Tenho muito medo que nunca gostem de mim por amor.
Sempre me senti um bocadinho tonta.
Tenho medo que seja óbvio que não sou nada de especial em coisa nenhuma.
Tenho medo que alguém aprenda a gostar de mim e que depois se aperceba que eu não tenho grande coisa para amar.

Há uns meses, quando ainda namorava, tive este sonho:

Eu vivia dentro de casa. Mas essa casa também era eu.
Como a casa era corpo, eu nunca saía.
O namoro eram as visitas.
Era o tempo passado dentro da rotina que se podem fazer a dois.
Eu não dizia grande coisa. Não era preciso porque a casa era eu.

Ele já não vinha tantas vezes.
Não tinha mal, mas deixava-me triste.
Eu achava que havia qualquer coisa de errado na minha casa,
mas ele dizia-me que não era isso, que estava tudo bem.

Ele veio-me visitar, com um ar de ter de ser.

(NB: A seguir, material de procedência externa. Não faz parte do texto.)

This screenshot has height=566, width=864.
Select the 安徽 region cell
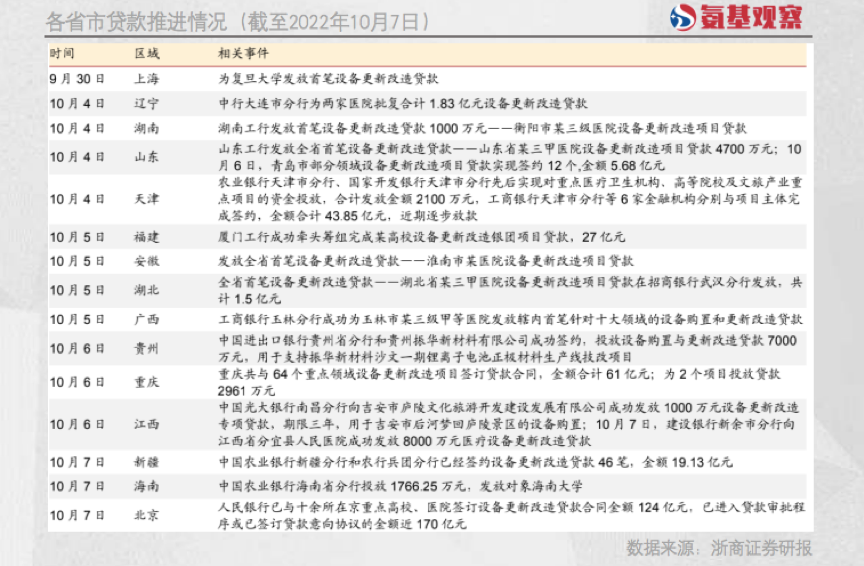click(146, 262)
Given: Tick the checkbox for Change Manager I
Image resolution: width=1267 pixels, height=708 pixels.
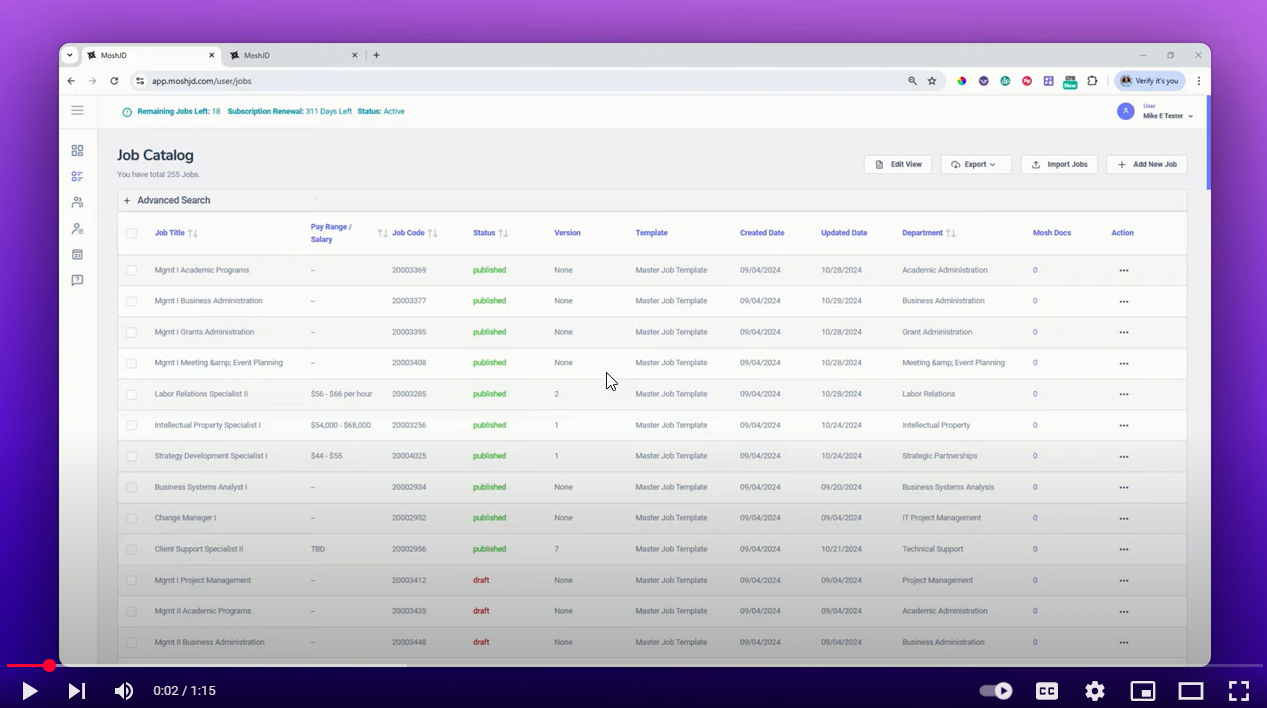Looking at the screenshot, I should pos(131,518).
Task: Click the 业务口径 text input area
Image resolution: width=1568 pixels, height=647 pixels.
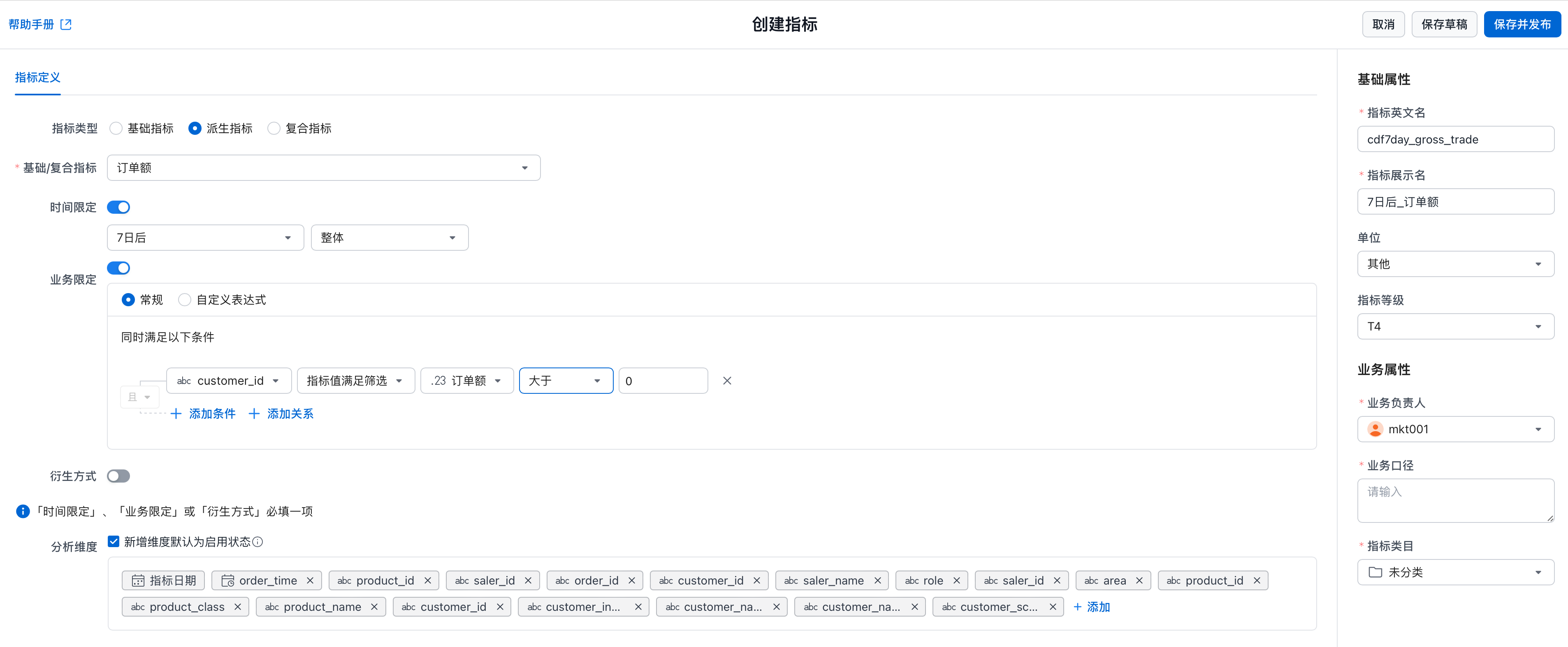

Perguntei-lhe o que se passava:
- O que é que se passa? Já não te sentes bem aqui?
Ele contou-me que visitava outra casa.
Eu fiquei triste, mas não tinha mal.
Ele disse-me que não me queria deixar triste e que, por isso,
continuava a vir a minha casa.
E eu perguntei-lhe sobre a visita de hoje, porque é que veio,
porque é que não gostava de vir?
Com o maior cuidado, respondeu-me:
- Ana, eu não gosto de estar aqui quando chove.
E eu percebi, mesmo não percebendo.

Foi-se embora.
Beijou-me a testa e foi-se embora.
Estava a chover na rua.
Sinto as solas das pantufas molhadas.
Olho para o tecto. Está roto.
Nunca tinha reparado.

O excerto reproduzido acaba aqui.